398 Sekolah di NTT Rusak Akibat Diterpa Badai Seroja

Kepala Dinas Pendidikan dan Kebudayaan Provinsi NTT, Linus Lusi, S.Pd., M.Pd,
Kepala Dinas Pendidikan dan Kebudayaan Provinsi NTT, Linus Lusi, S.Pd., M.Pd,

KUPANG, SURYAFLOBAMORA.COM- Dinas Pendidikan dan Kebudayaan Provinsi Nusa Tenggara Timur telah mendata dan memverifikasi sejumlah sekolah yang rusak akibat diterpa badai Seroja.

Data sementara, ada 398 unit Sekolah yang telah mengalami kerusakan. Di antaranya, Kabupaten Rote Ndao 74 Sekolah, Kota Kupang 71 Sekolah, Kabupaten Sumba Timur 71 Sekolah, Kabupaten Kupang 59 Sekolah, Kabupaten Alor 42 Sekolah, Kabupaten Manggarai Timur 14 Sekolah, Kabupaten Lembata 11 Sekolah, dan Kabupaten Flores Timur 6 Sekolah.

“Berdasarkan data yang berhasil kita himpun secara online dari program yang kita bangun, ada 398 sekolah yang mengalami kerusakan,” ungkap Kepala Dinas Pendidikan dan Kebudayaan NTT, Linus Lusi seperti dilansir dari Jejak Hukum Indonesia.

Kata Linus, jumlah kerusakan sekolah tersebut, kemungkinan akan mengalami penambahan, karena sampai saat ini ada daerah yang masih mengalami kendala dalam menyampaikan data, karena kesulitan dalam akses jaringan komunikasi dan internet.

“Data ini kemungkinan akan bertambah karena ada daerah seperti Kabupaten Flores Timur dan Lembata yang terlambat memberikan data karena kesulitan komunikasi akibat masalah jaringan,” jelas Linus.

Kata Linus, pihaknya telah mendata Sekolah-sekolah yang rusak sesuai alamat dan tingkatannya untuk dilanjutkan ke Direktorat Pendidikan.

“Kita telah berkoordinasi dengan Kementerian Pendidikan dan Kementerian PUPR. Tim Kemendikbud dan Kementerian PUPR, akan turun untuk survei dan memastikan apakah kerusakan yang dialami Sekolah-sekolah itu tergolong berat, sedang atau ringan. Dan intervensinya akan seperti apa,” katanya.

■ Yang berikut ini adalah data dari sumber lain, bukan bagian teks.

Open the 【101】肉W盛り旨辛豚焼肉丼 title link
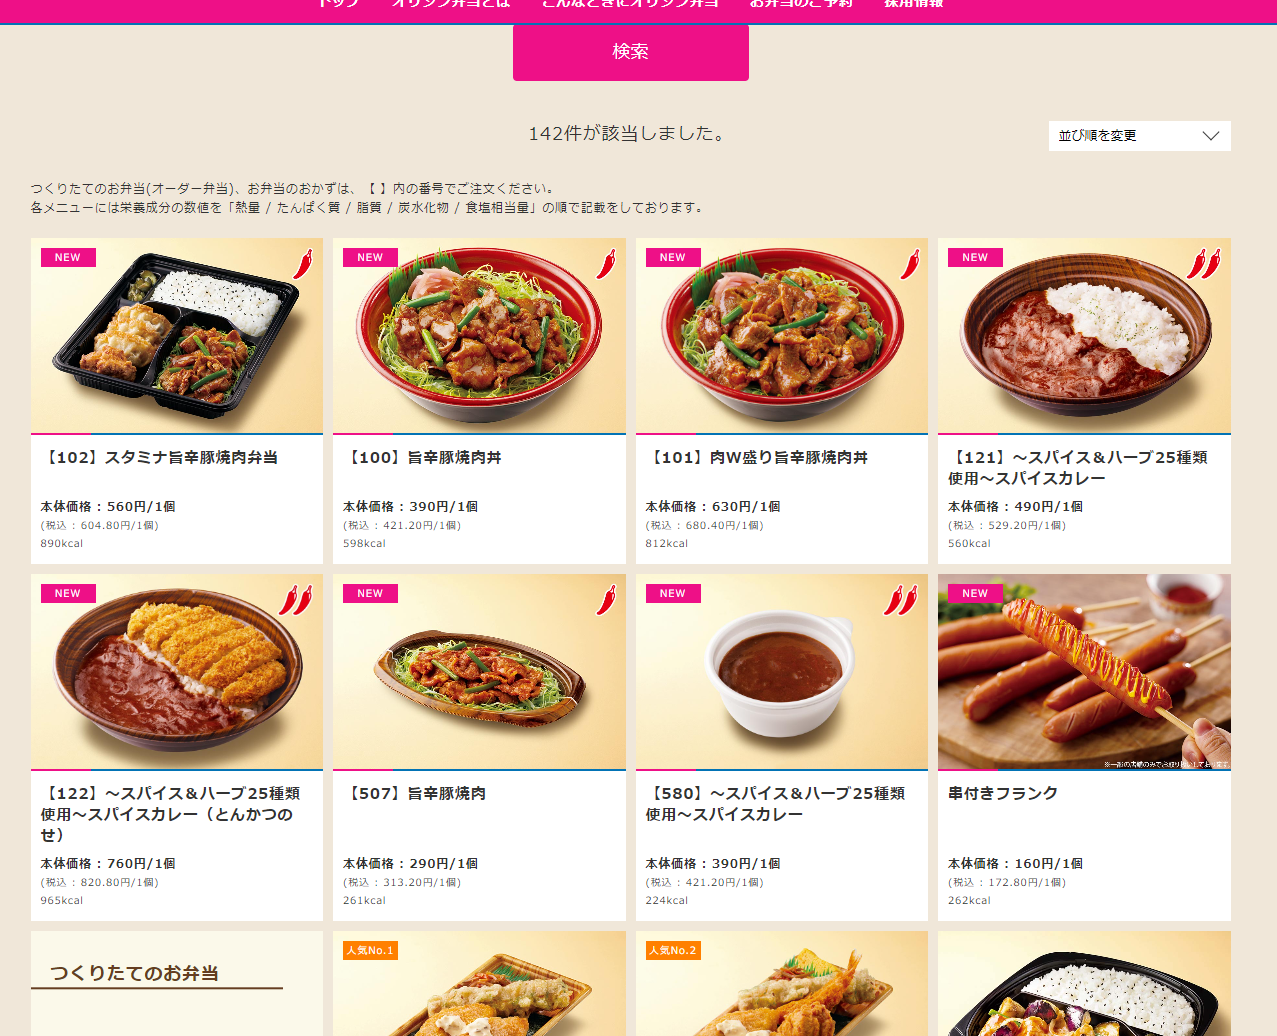point(757,457)
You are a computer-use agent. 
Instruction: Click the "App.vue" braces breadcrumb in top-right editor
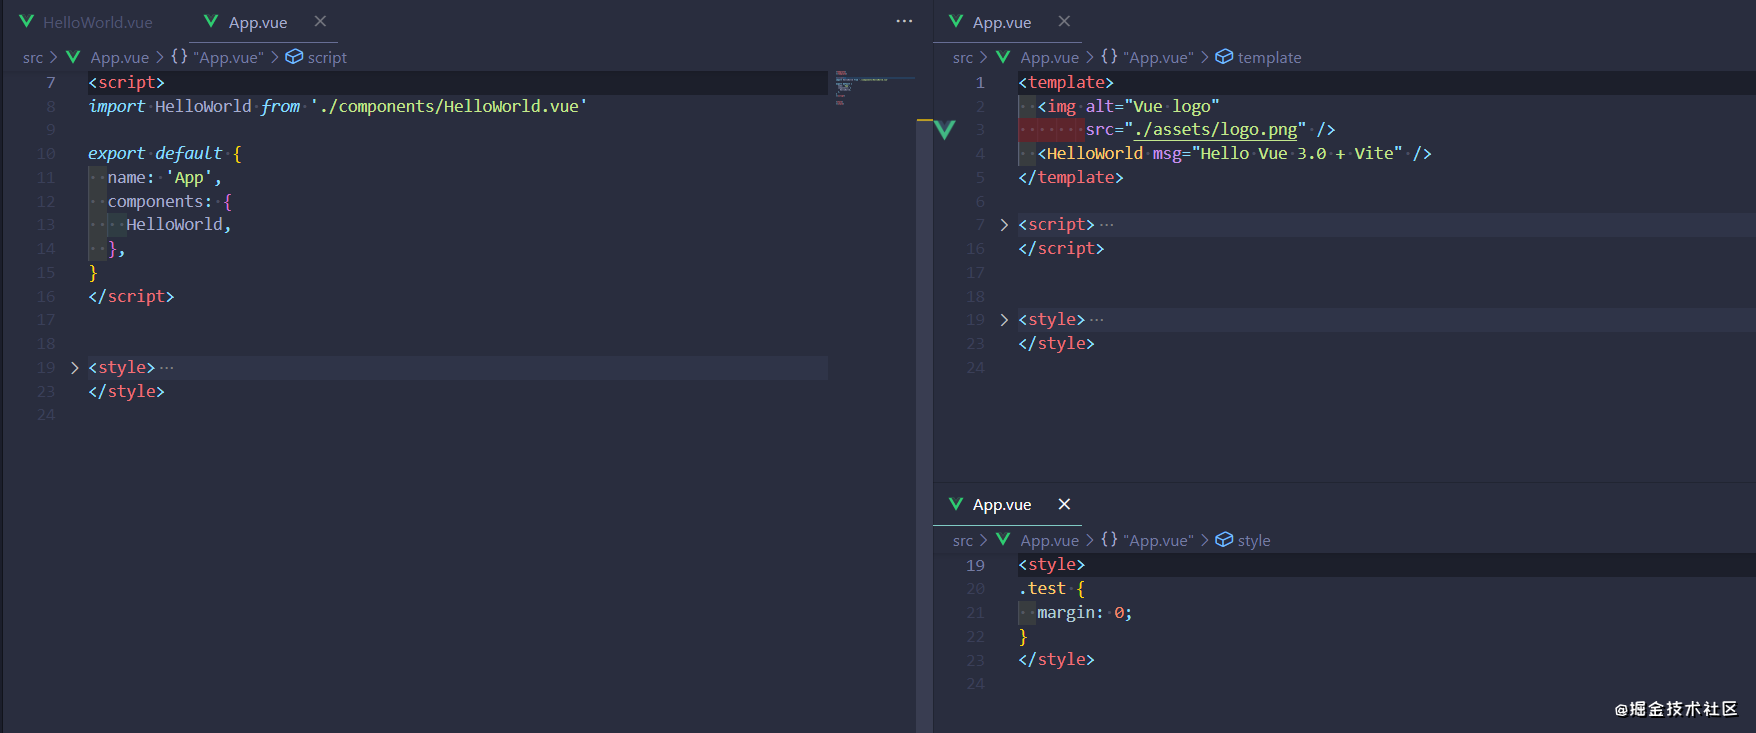pyautogui.click(x=1147, y=58)
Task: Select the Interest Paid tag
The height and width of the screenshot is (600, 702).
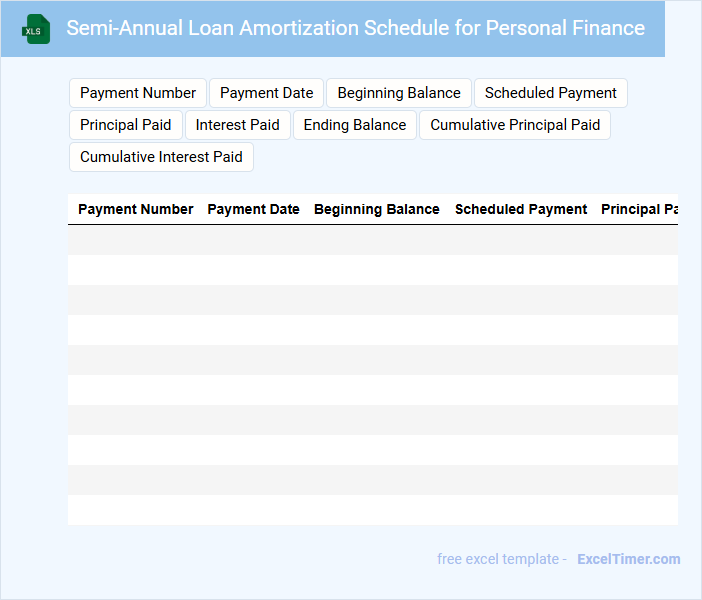Action: [x=238, y=125]
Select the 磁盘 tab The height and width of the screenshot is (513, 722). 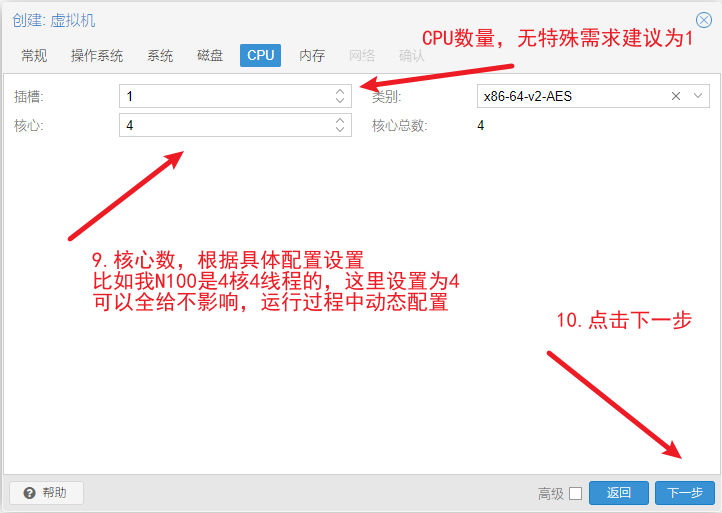210,56
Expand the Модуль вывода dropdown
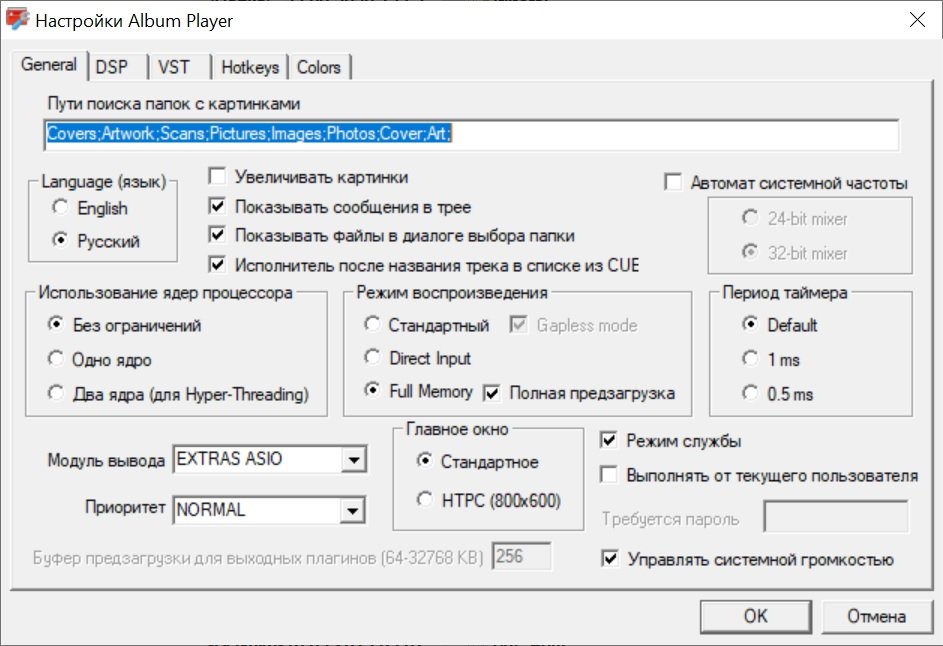Image resolution: width=943 pixels, height=646 pixels. tap(351, 460)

Selain itu, Dinas Pendidikan dan Kebudayaan Provinsi NTT, melalui Pos Pendidikan yang dibentuk di tingkat provinsi, sudah menyalurkan bantuan berupa Kit Pendidikan dan tenda ke sejumlah sekolah yang mengalami kerusakan akibat badai Seroja.

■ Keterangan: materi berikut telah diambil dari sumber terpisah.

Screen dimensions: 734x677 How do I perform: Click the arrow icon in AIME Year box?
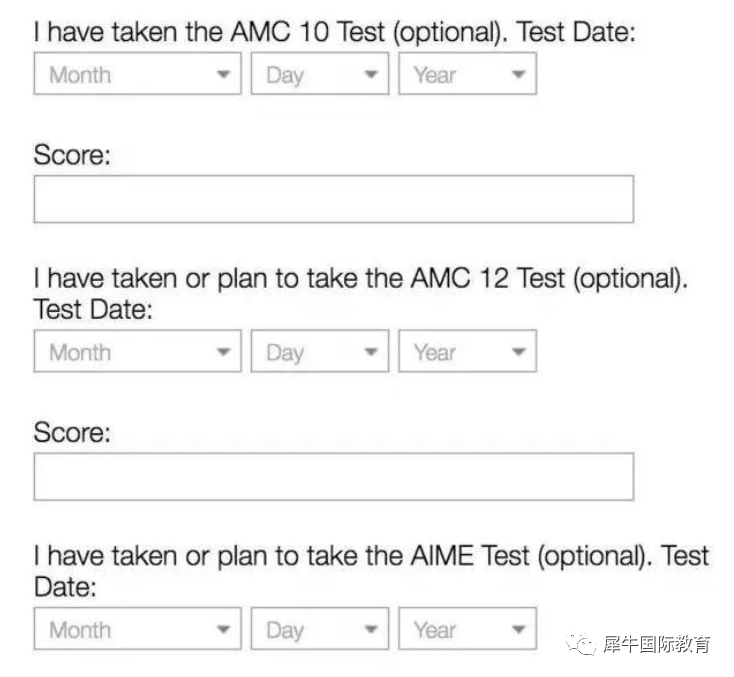click(518, 629)
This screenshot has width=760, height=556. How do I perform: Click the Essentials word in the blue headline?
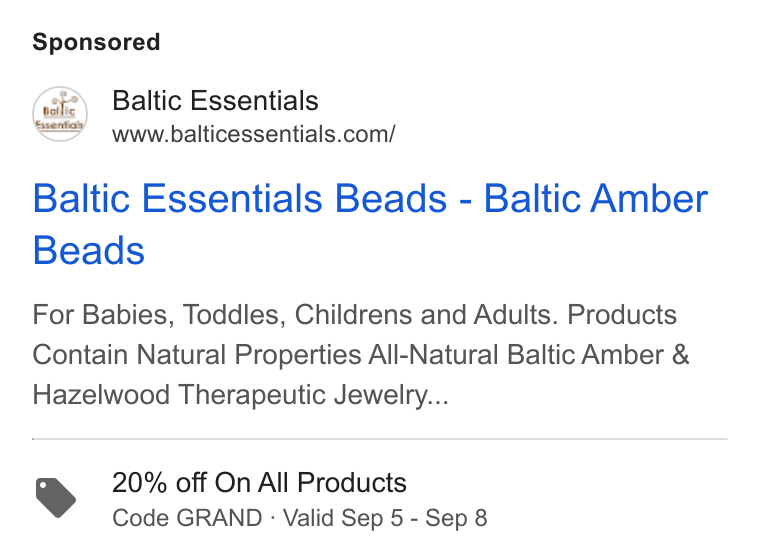[x=232, y=198]
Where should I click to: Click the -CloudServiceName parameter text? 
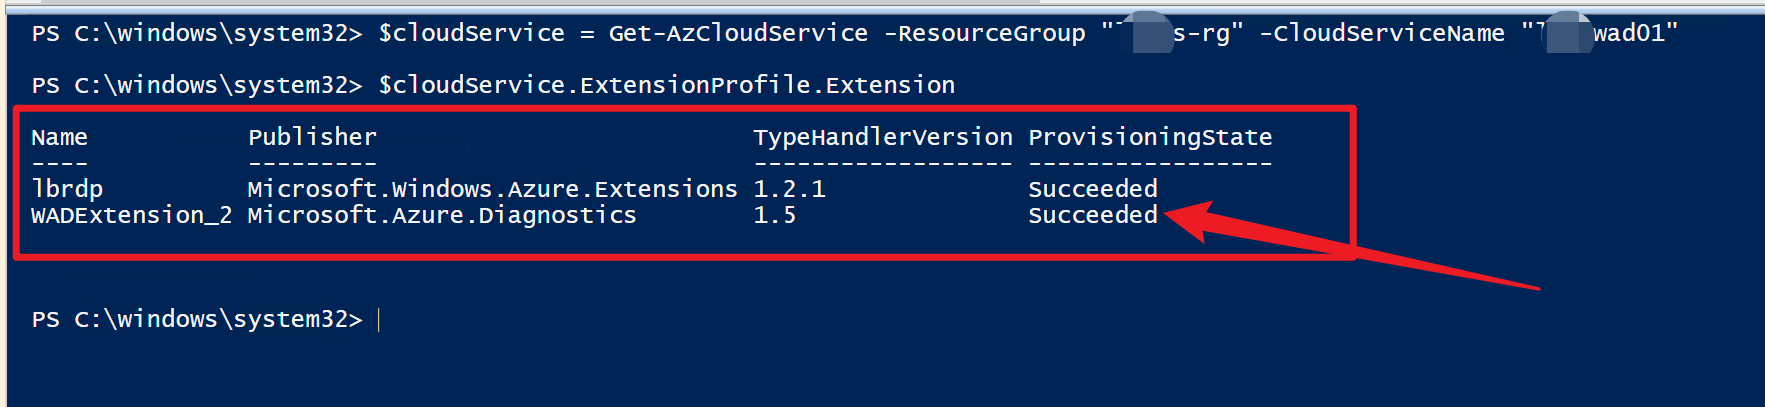click(1381, 33)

“Dari Kementerian Pendidikan terutama Pos Pendidikan, kita sudah salurkan bantuan seperti kit Pendidikan dan tenda- tenda, ke sekolah-sekolah di Flores Timur, Lembata, dan pulau Timor sejak dua minggu terakhir ini,” jelasnya.

Selain itu, Dinas Sosial Provinsi NTT dengan menggandeng sejumlah NGO di NTT, sudah memberikan bantuan dan mendampingi Sekolah-sekolah di daerah yang terdampak badai Seroja. 

“Saya menganjurkan agar Sekolah- sekolah yang mengalami kerusakan sedang atau ringan, bahu-membahu antara komite sekolah dan satuan pendidikan setempat untuk melakukan rehabilitasi, agar siswa dan guru tidak mengalami kendala sarana-pra sarana dalam kegiatan belajar dan mengajar,” pungkas Linus.